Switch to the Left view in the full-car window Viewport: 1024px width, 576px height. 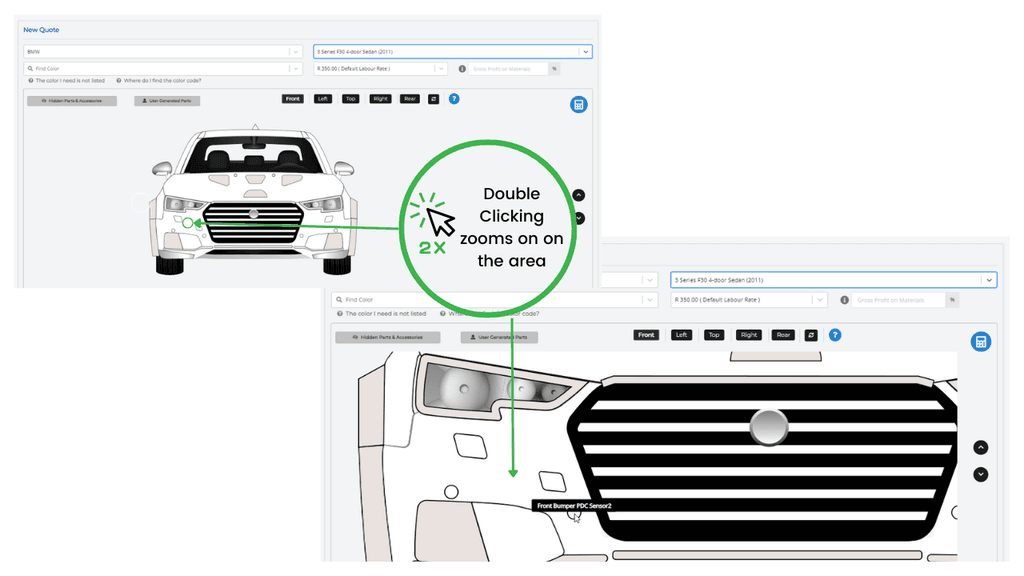[322, 99]
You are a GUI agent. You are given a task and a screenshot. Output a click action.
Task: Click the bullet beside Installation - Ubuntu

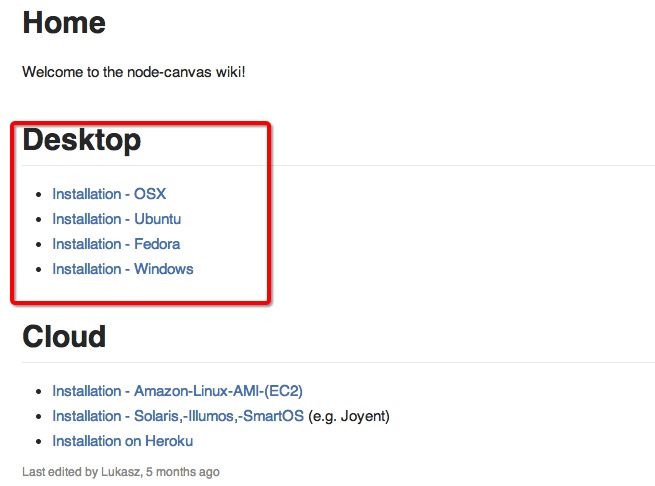[39, 219]
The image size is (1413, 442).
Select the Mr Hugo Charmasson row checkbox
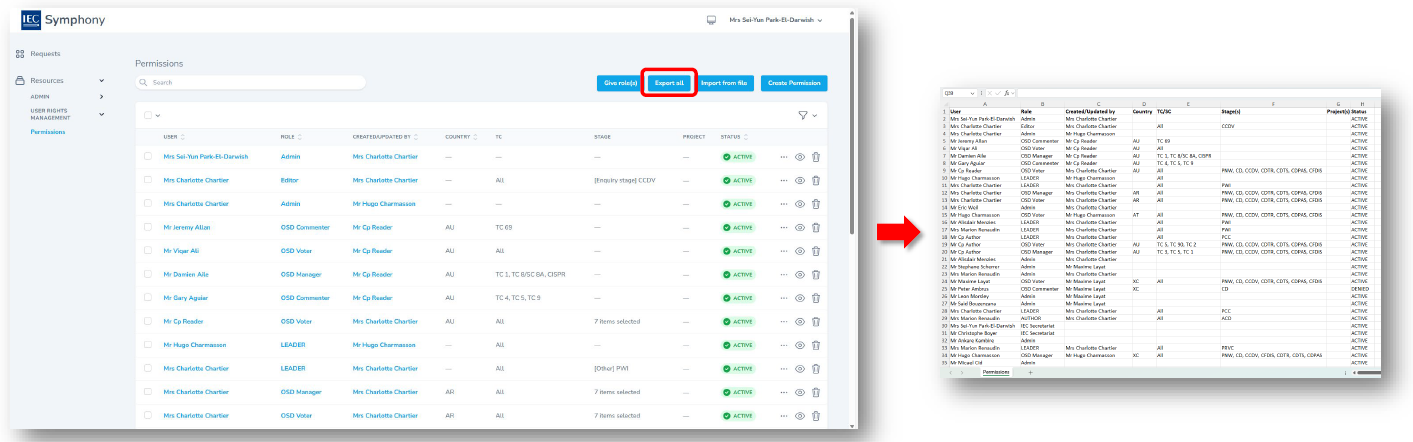pyautogui.click(x=148, y=345)
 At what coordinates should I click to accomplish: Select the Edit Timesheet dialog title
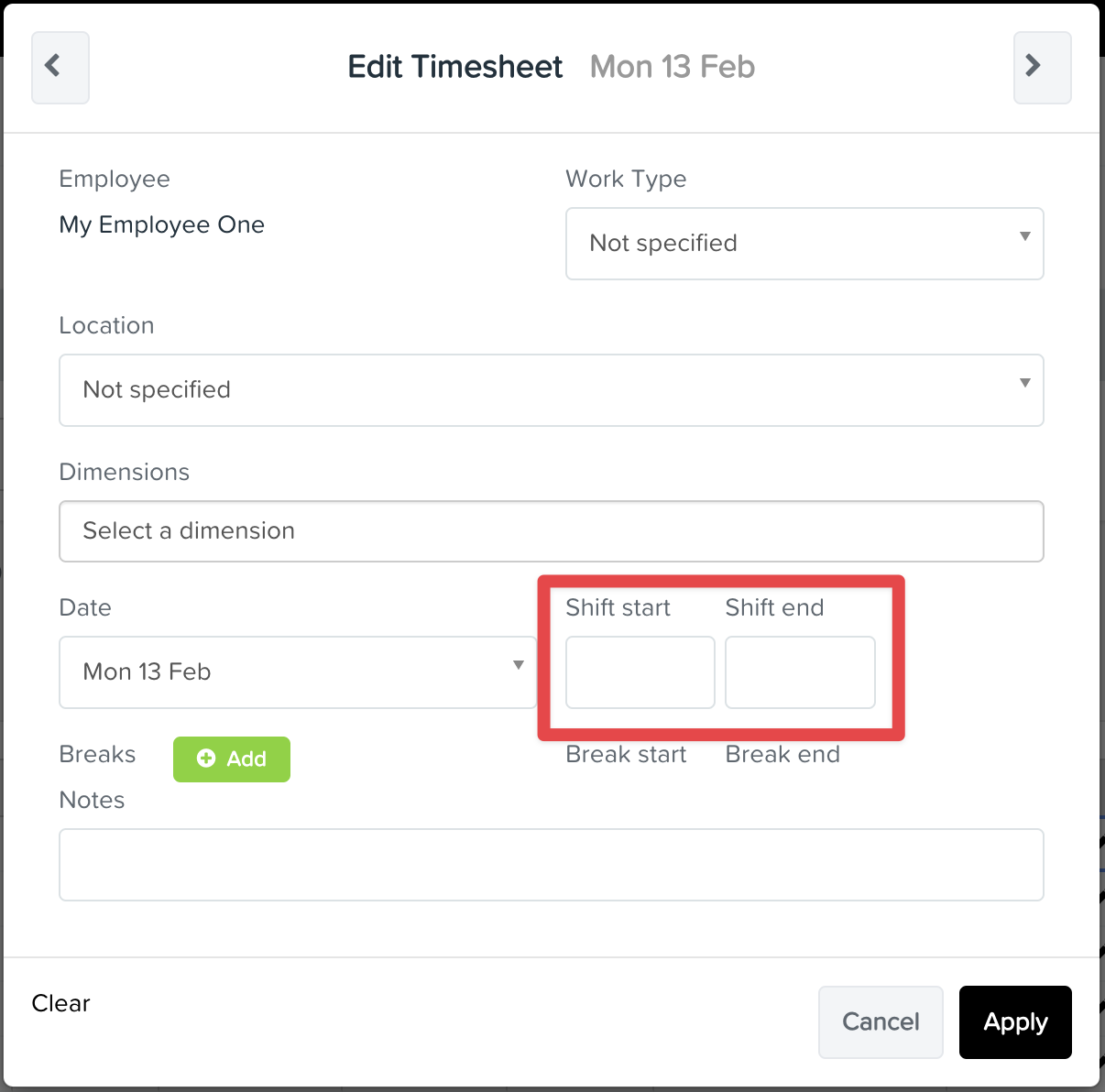click(x=454, y=66)
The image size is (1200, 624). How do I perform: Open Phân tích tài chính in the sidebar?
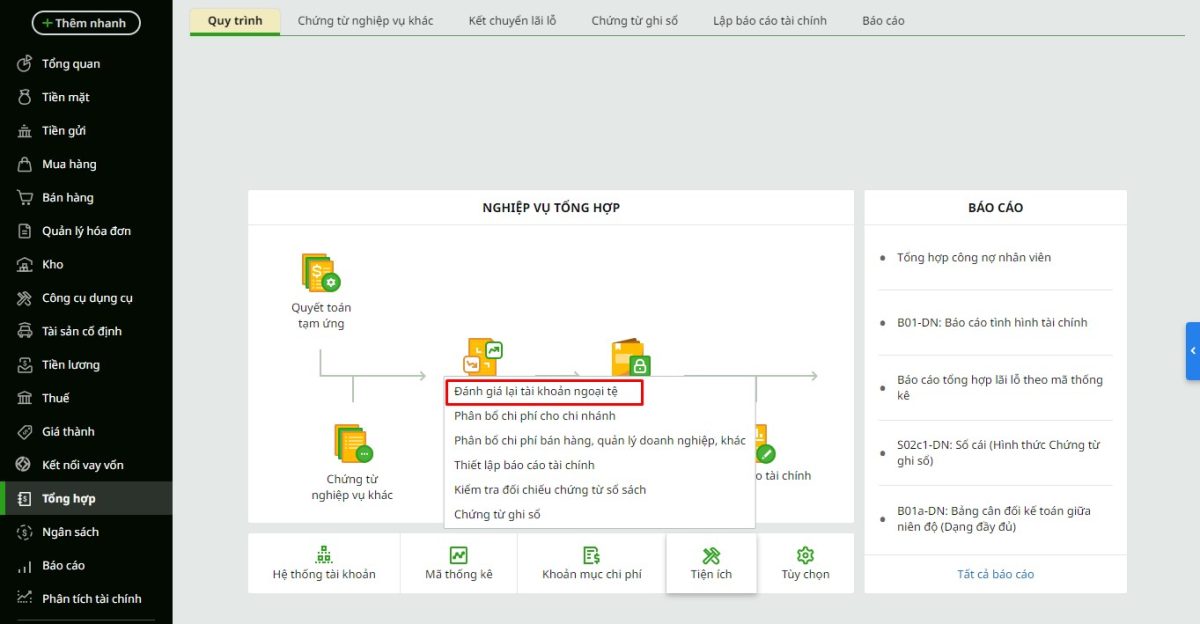click(x=91, y=598)
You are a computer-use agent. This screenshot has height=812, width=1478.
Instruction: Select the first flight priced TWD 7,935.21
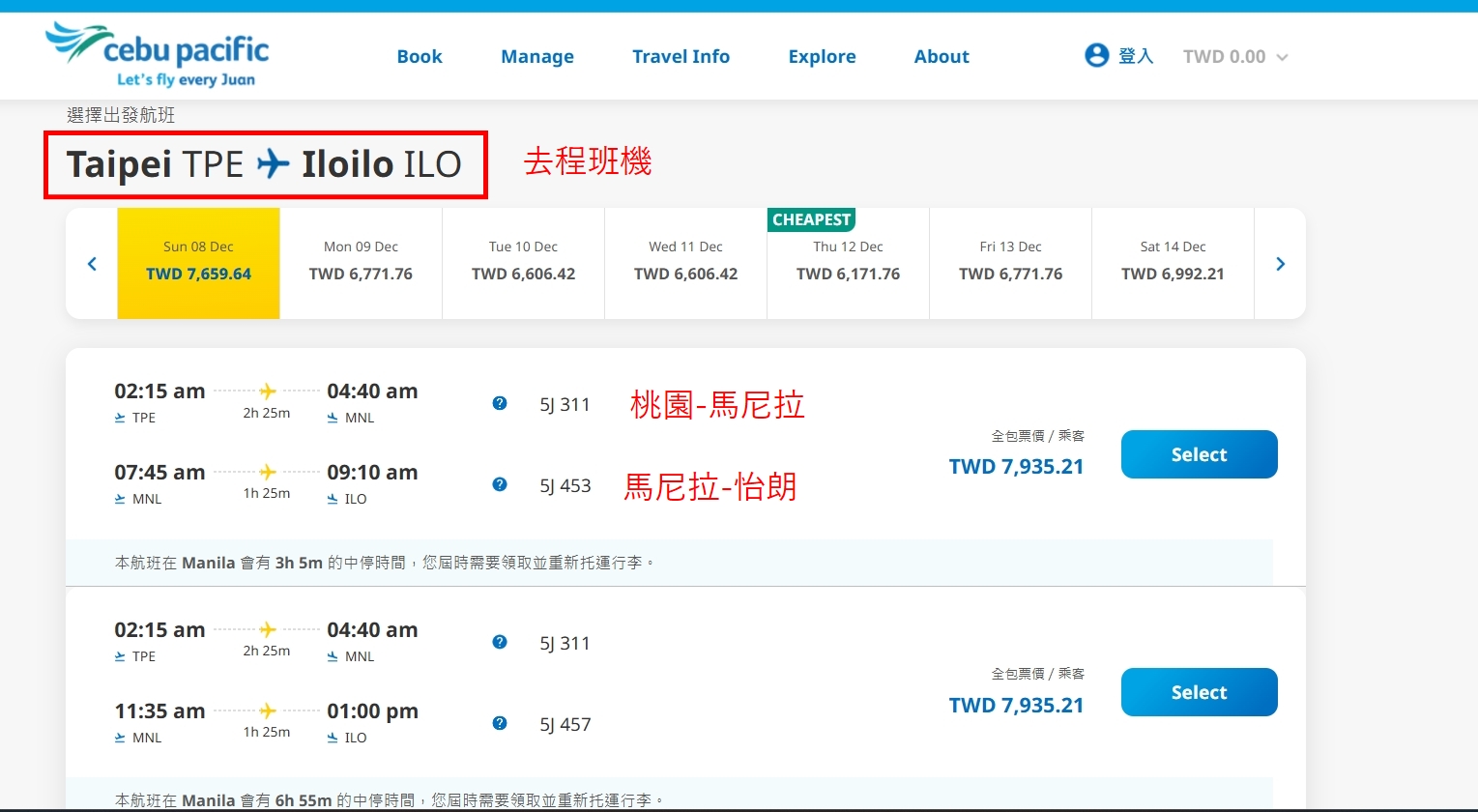[x=1199, y=454]
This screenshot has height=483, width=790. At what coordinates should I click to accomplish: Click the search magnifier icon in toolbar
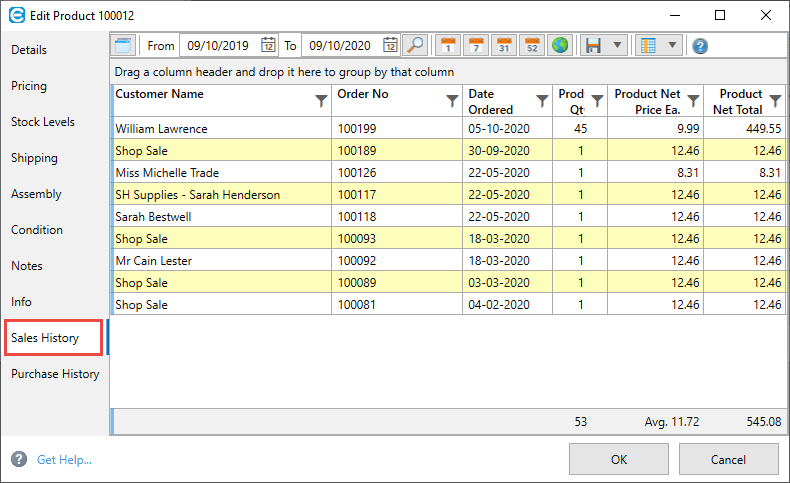(415, 45)
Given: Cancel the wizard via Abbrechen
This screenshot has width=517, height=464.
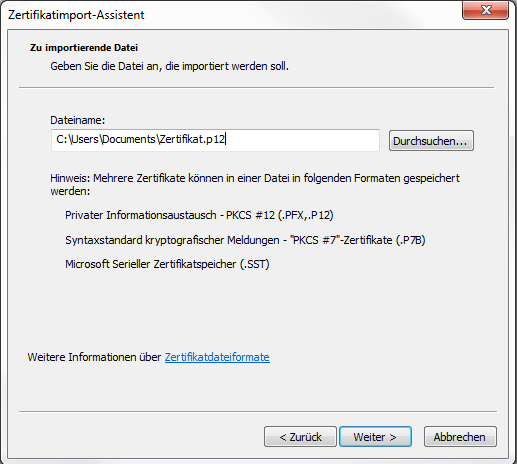Looking at the screenshot, I should 460,437.
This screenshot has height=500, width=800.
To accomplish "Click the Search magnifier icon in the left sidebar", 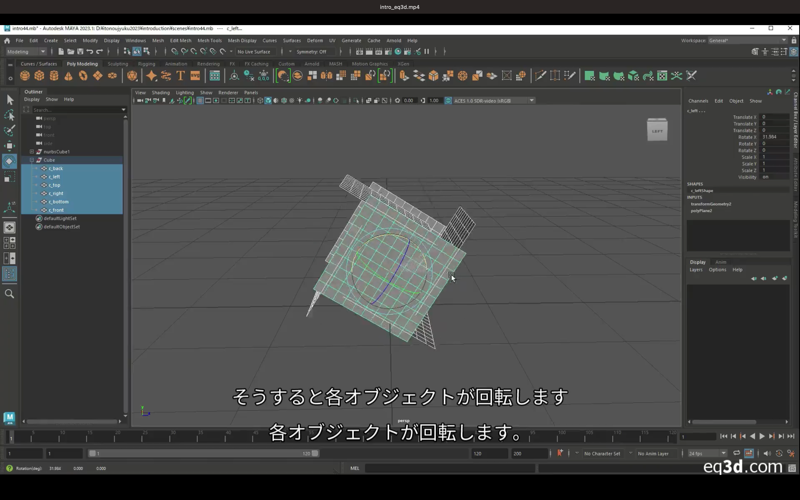I will [10, 294].
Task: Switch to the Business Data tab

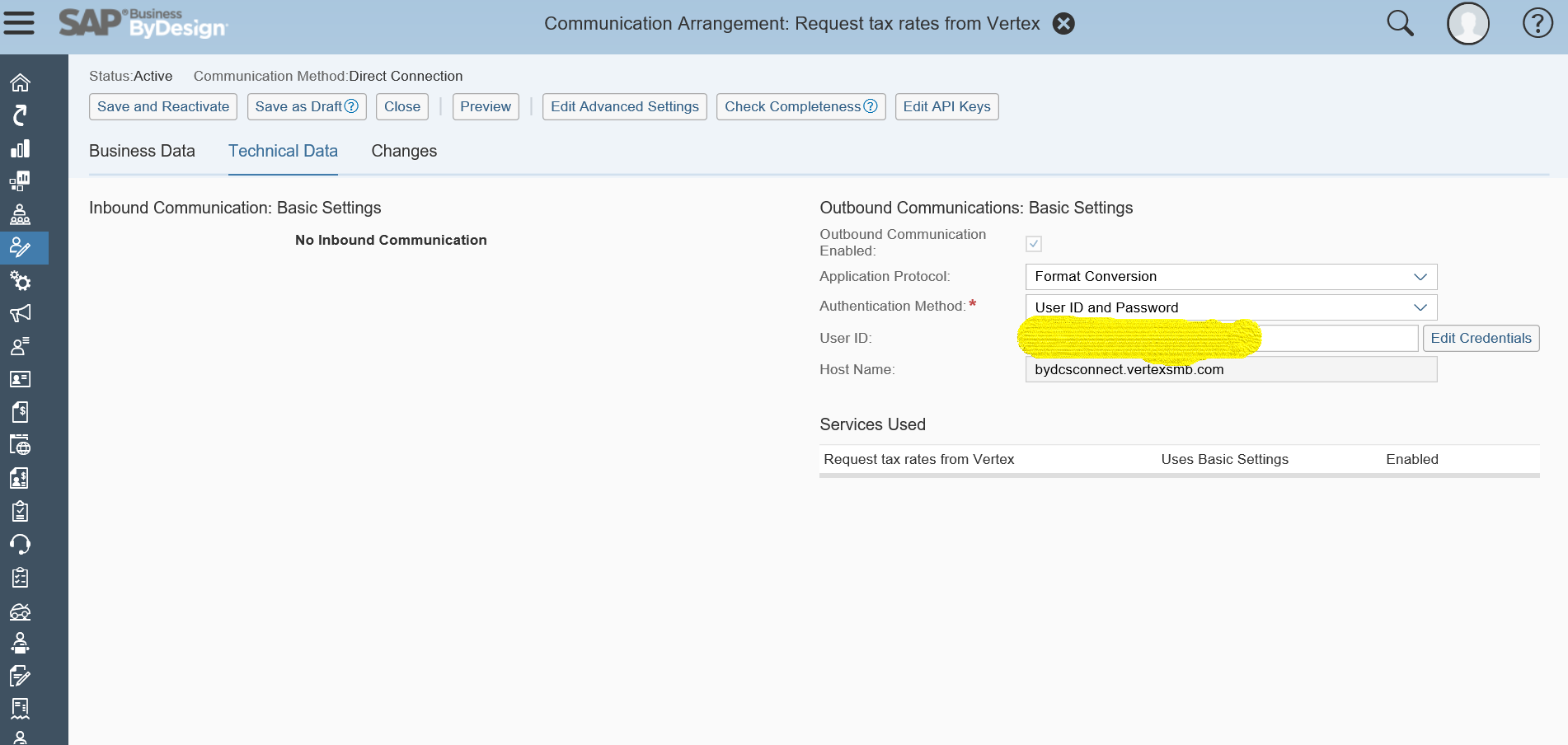Action: pos(142,152)

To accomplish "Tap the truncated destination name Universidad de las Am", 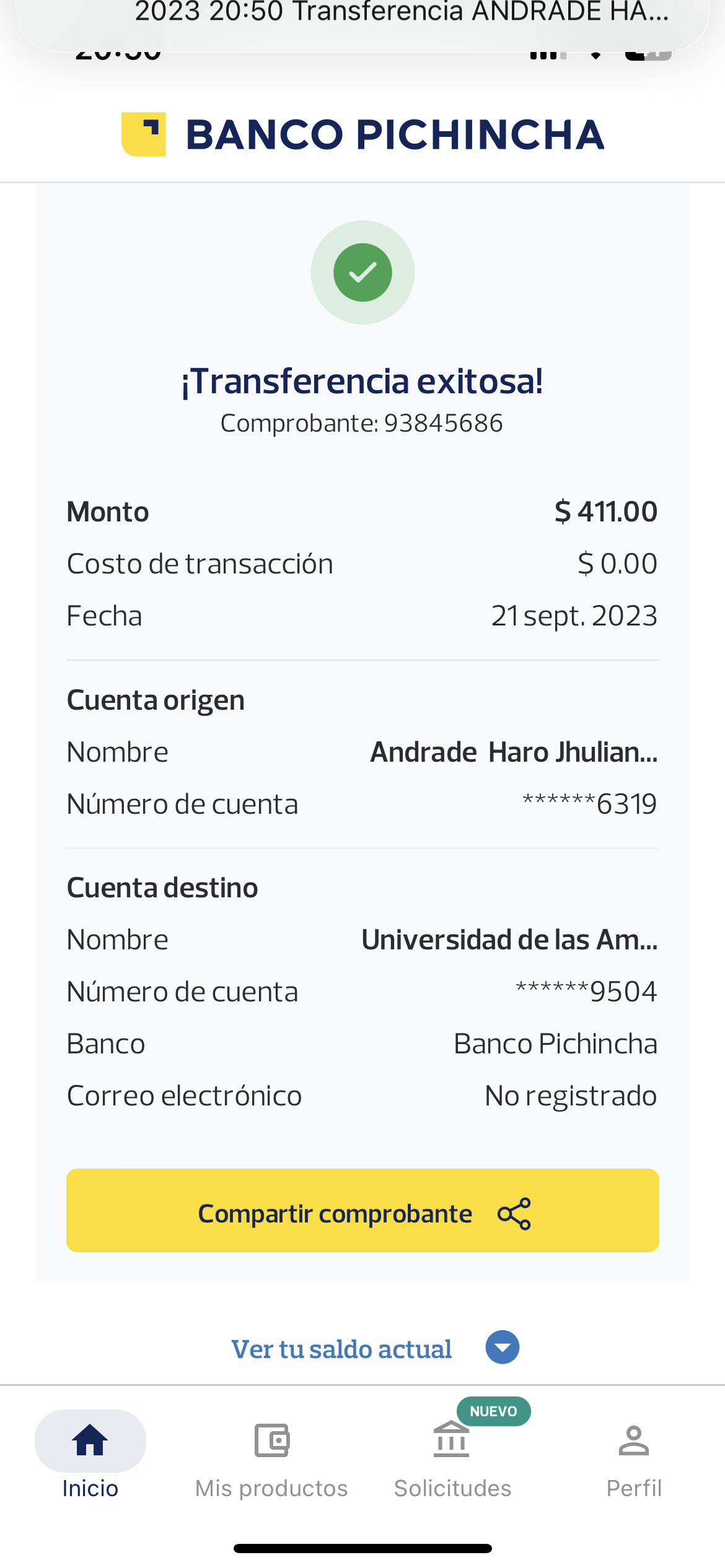I will [x=509, y=940].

● ● ● ●

→ **EXERCISE PROMPT**:
Reproduce, word for word, only the lines in the records above from the line with "The image size is (1413, 442)." through the line with "Given: Cancel the wizard via Abbrechen", including both ends; omit the pictures.

→ **TASK ANSWER**:
The image size is (1413, 442).
Select the Mr Hugo Charmasson row checkbox
pyautogui.click(x=148, y=345)
 At what coordinates should I click to accomplish: Select the Edit Timesheet dialog title
click(x=454, y=66)
The image size is (1200, 624). How do I perform: Open Phân tích tài chính in the sidebar?
click(x=91, y=598)
You are a computer-use agent. This screenshot has height=812, width=1478.
Instruction: Select the first flight priced TWD 7,935.21
[x=1199, y=454]
This screenshot has height=483, width=790. At what coordinates should I click to accomplish: Click the search magnifier icon in toolbar
(415, 45)
Given: Cancel the wizard via Abbrechen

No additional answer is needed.